◆ THE RECORDS ◆

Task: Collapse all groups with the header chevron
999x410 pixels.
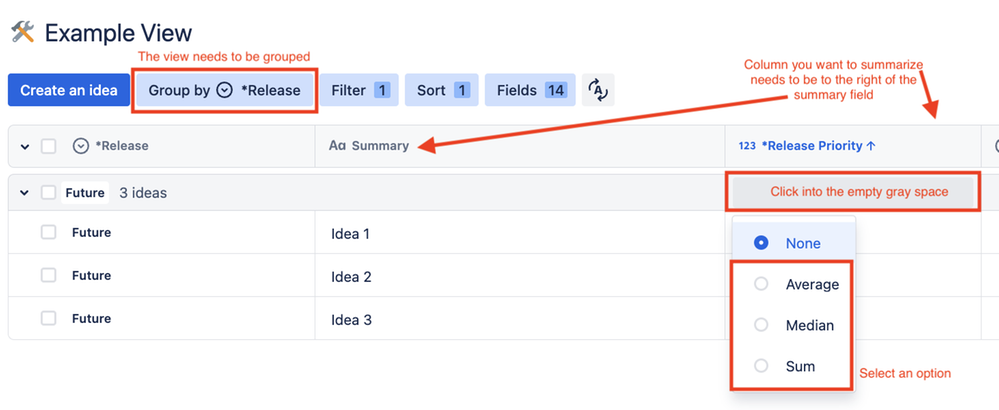Action: (x=25, y=146)
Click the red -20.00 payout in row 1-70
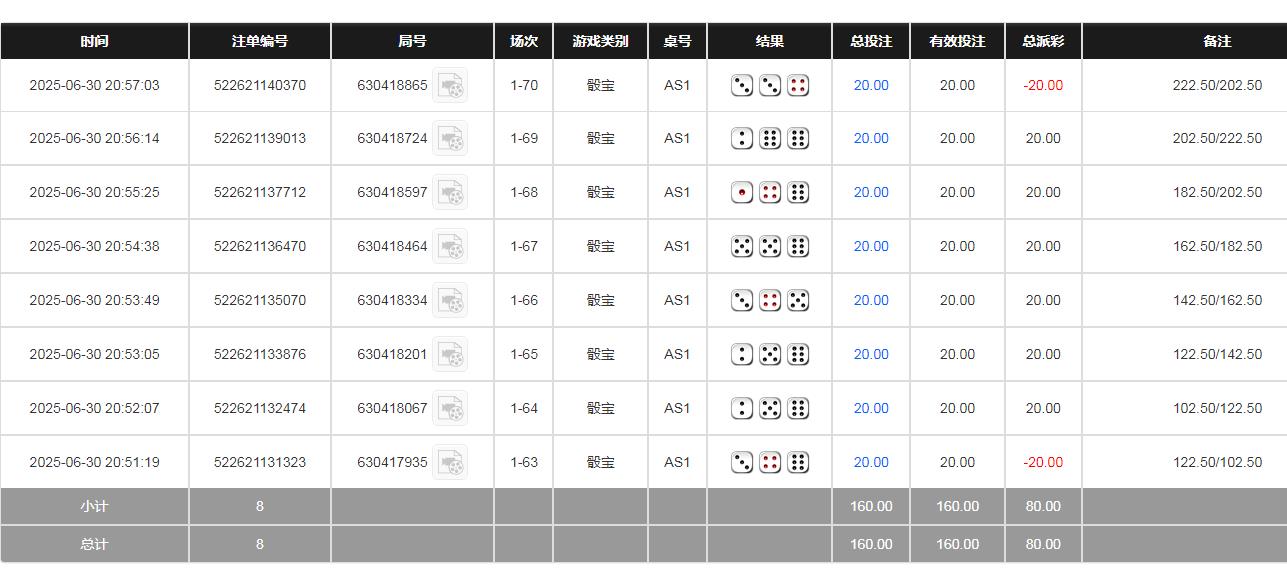Screen dimensions: 1287x576 tap(1043, 86)
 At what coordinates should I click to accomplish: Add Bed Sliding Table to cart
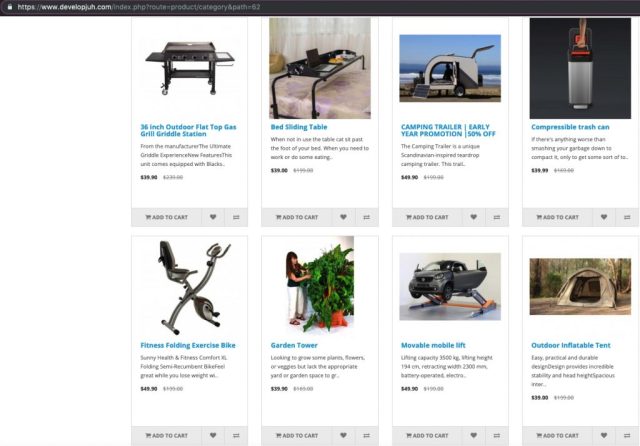coord(297,217)
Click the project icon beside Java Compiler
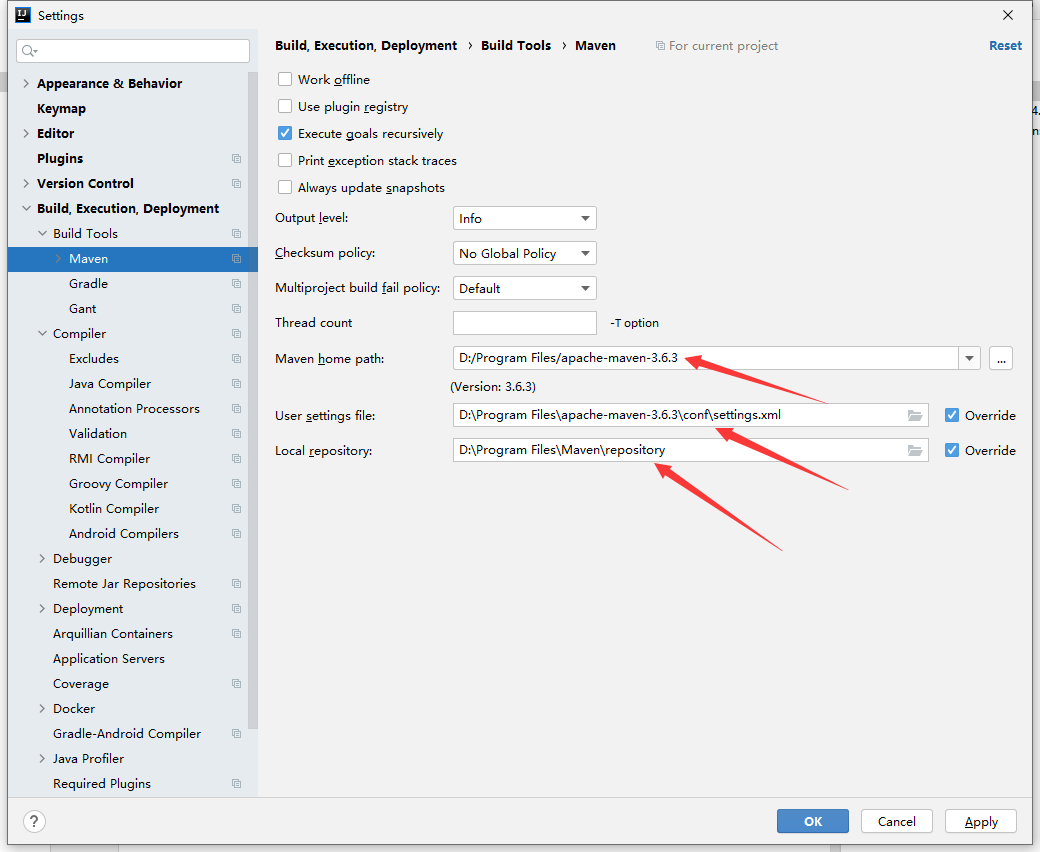 tap(236, 384)
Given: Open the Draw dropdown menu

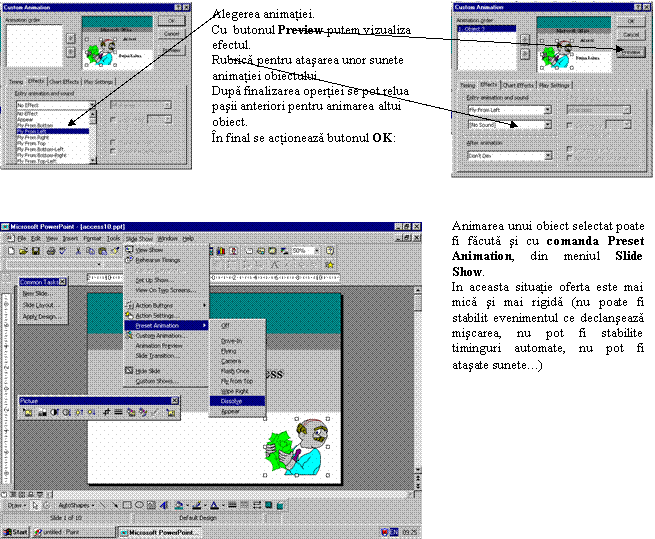Looking at the screenshot, I should [x=15, y=505].
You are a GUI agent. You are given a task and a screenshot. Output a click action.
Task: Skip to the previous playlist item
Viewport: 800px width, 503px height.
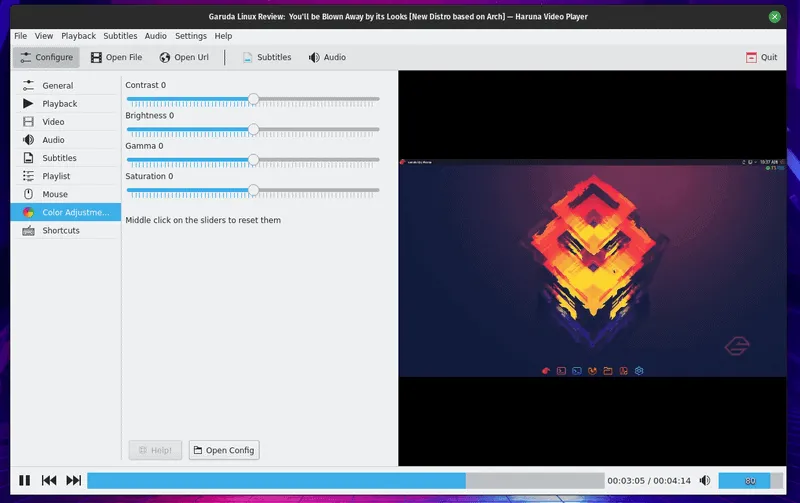click(x=49, y=481)
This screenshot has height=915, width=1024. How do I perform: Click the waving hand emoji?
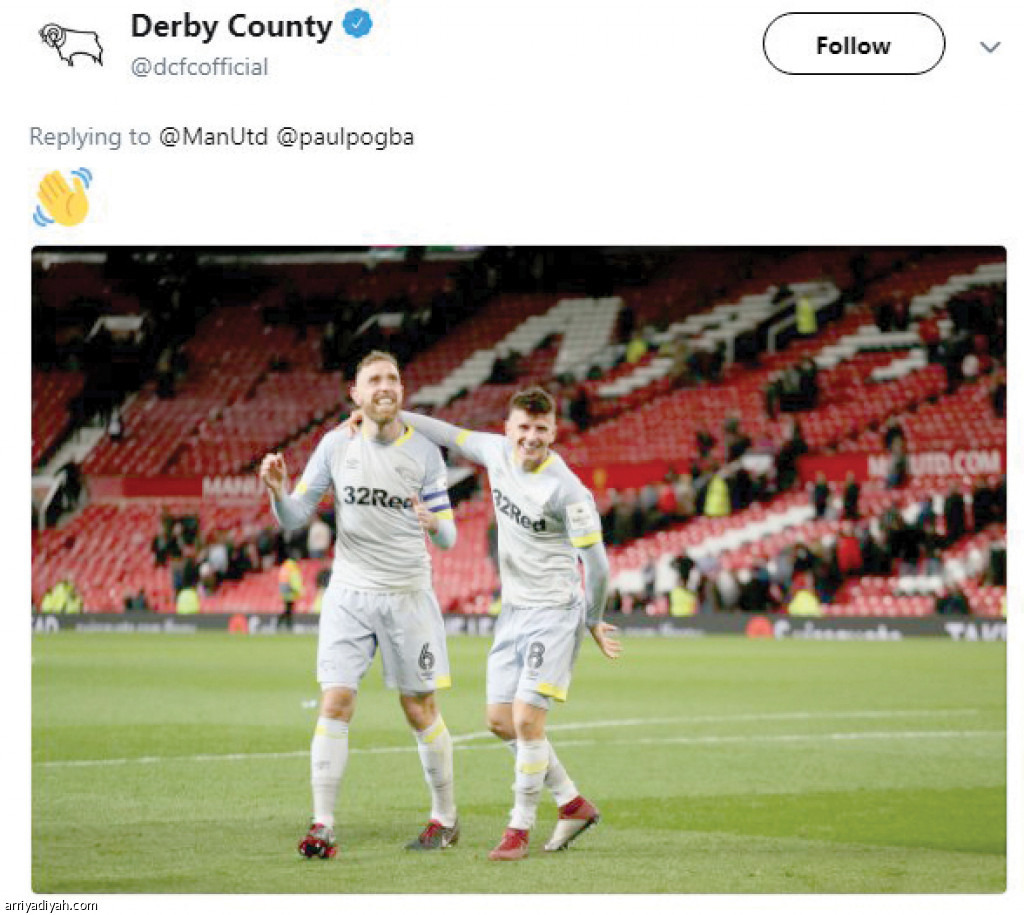(63, 197)
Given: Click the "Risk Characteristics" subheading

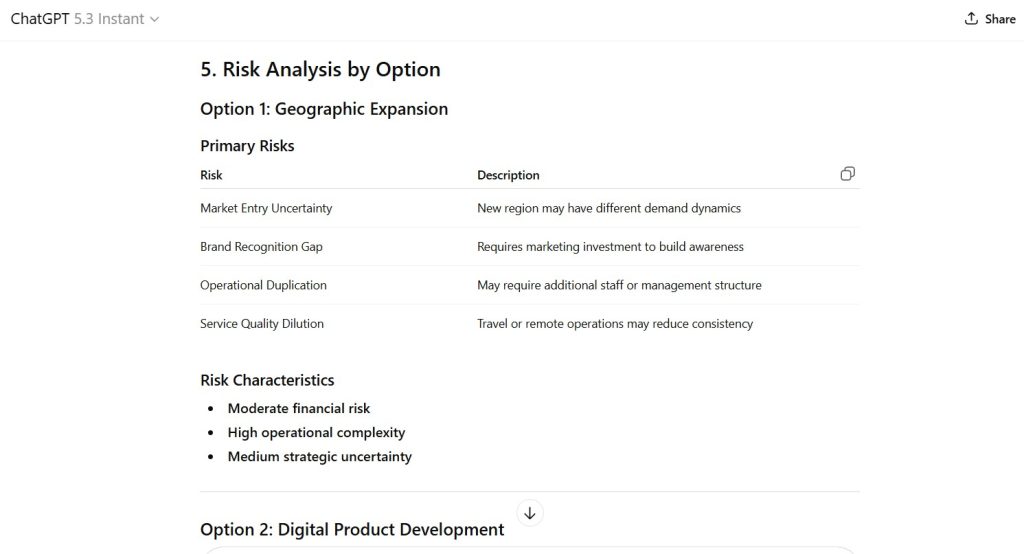Looking at the screenshot, I should (x=267, y=380).
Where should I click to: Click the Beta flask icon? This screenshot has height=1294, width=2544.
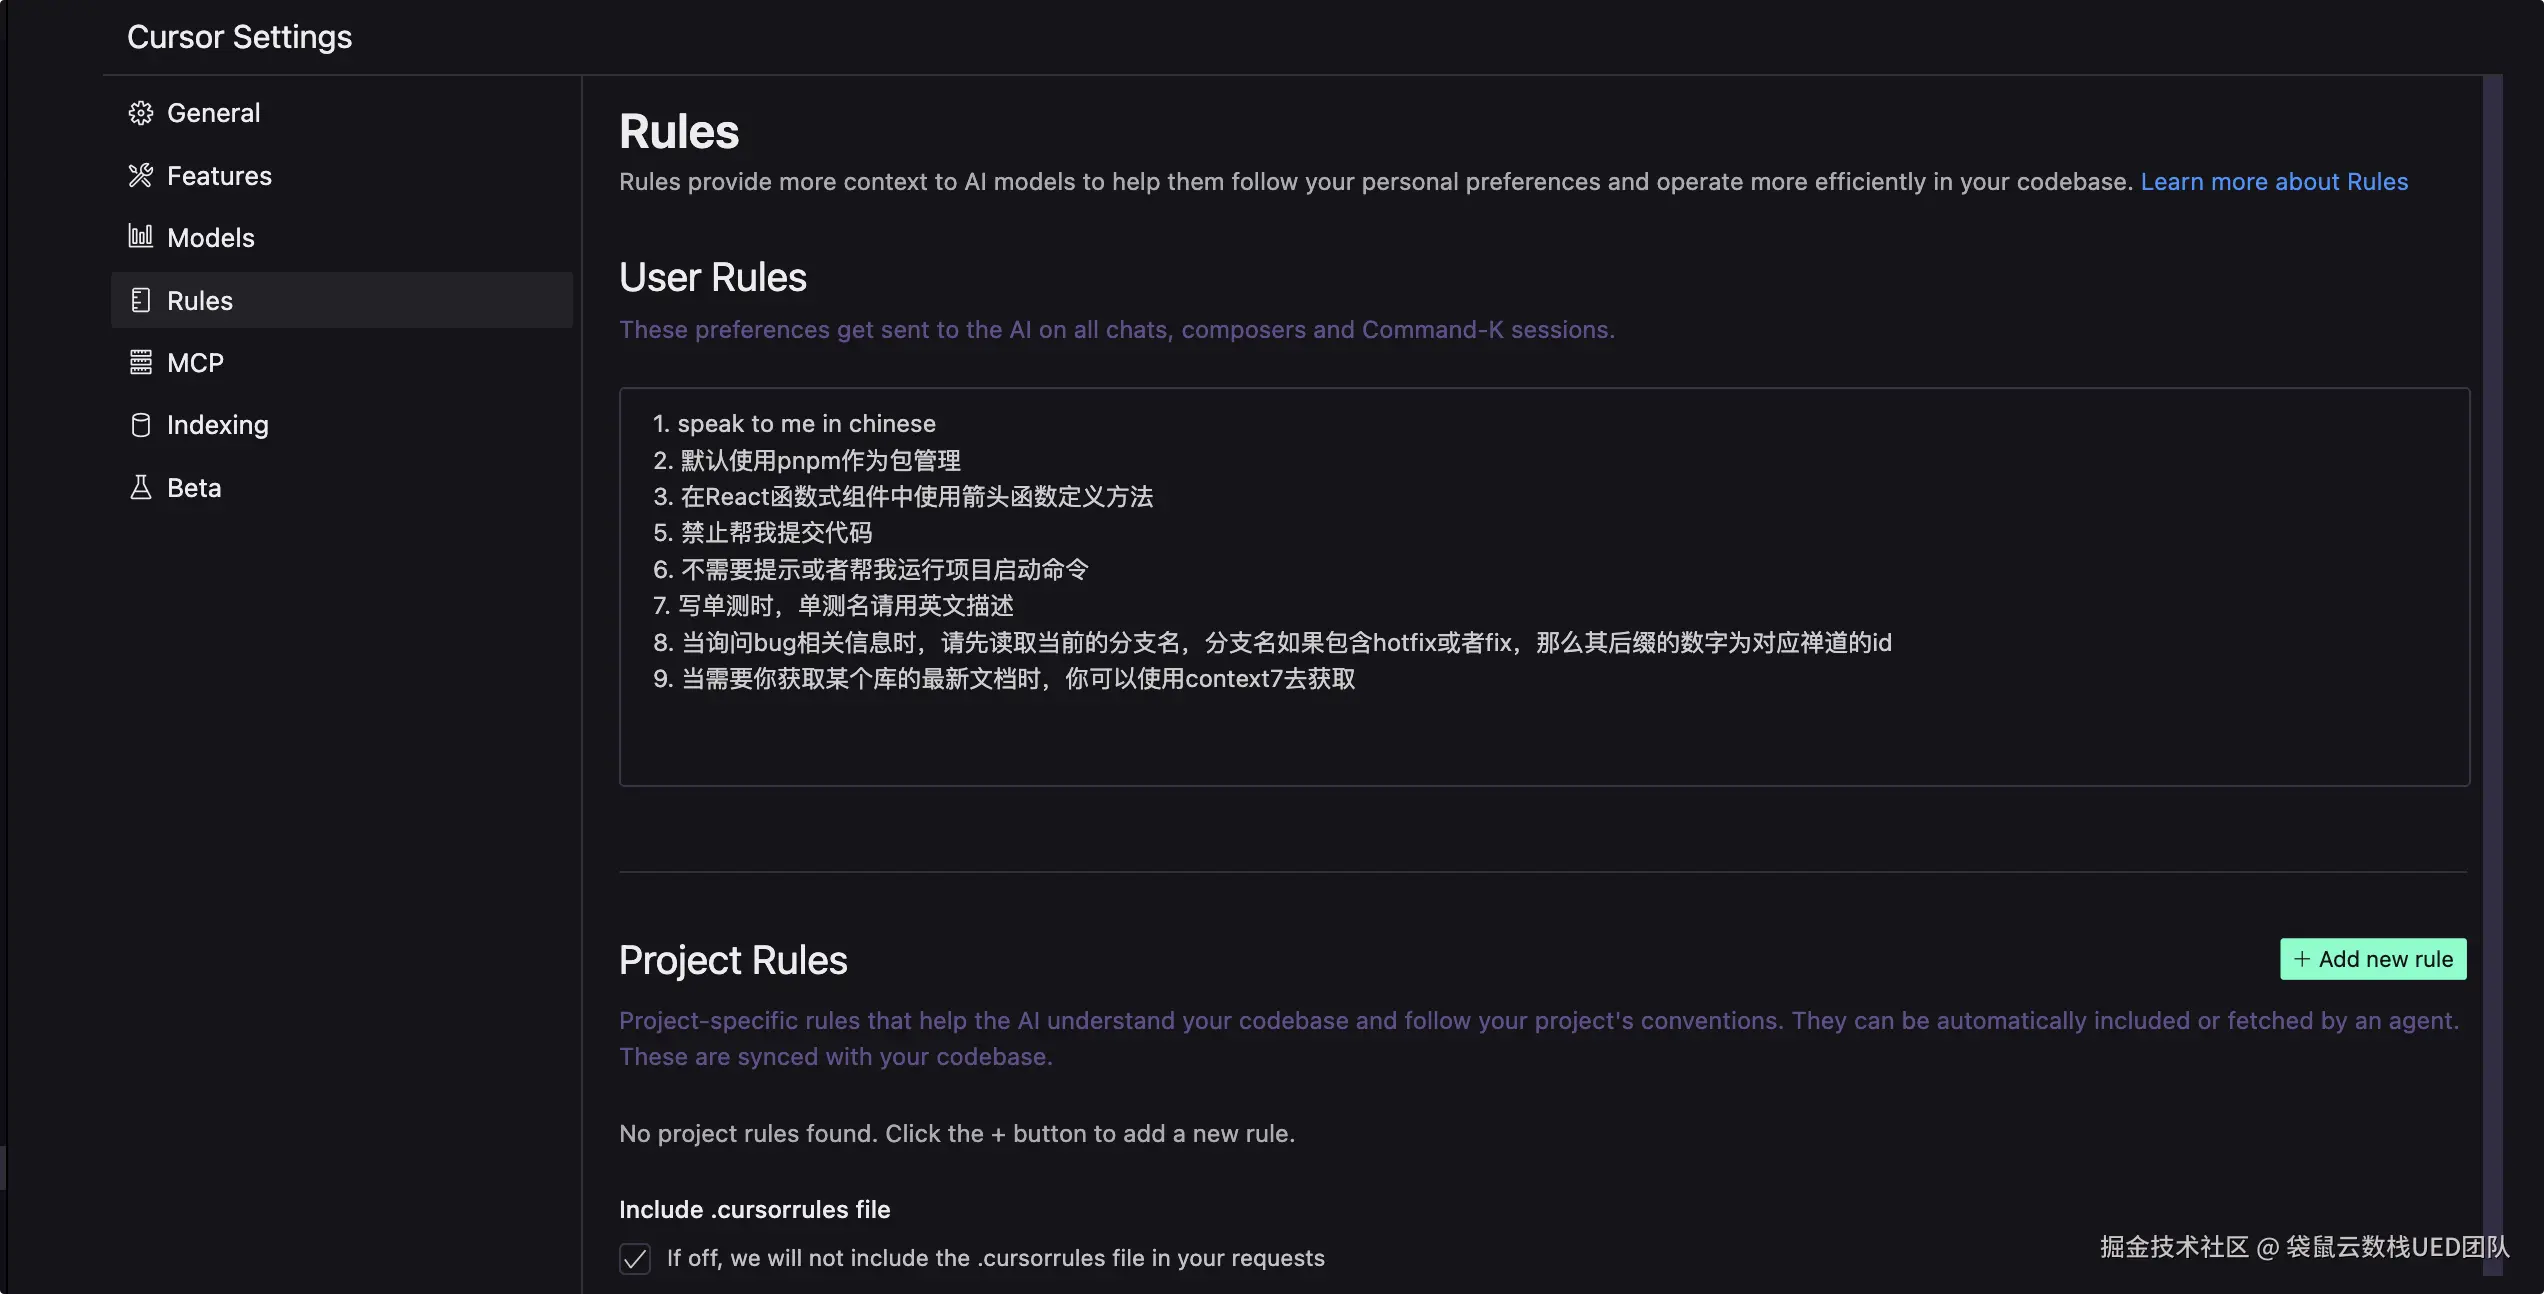click(141, 487)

◆ WORK INSTRUCTIONS ◆
Set down word for word, from the line that contains "Task: Skip to the previous playlist item" to the end of the listing above, every line and no picture.

◆ YOUR SOLUTION ◆
Task: Skip to the previous playlist item
Viewport: 800px width, 503px height.
click(x=49, y=481)
This screenshot has height=915, width=1024. How do I perform: Click the waving hand emoji?
(63, 197)
Given: Click the "Risk Characteristics" subheading

Looking at the screenshot, I should (x=267, y=380).
Where should I click to: Click the Beta flask icon? This screenshot has height=1294, width=2544.
click(141, 487)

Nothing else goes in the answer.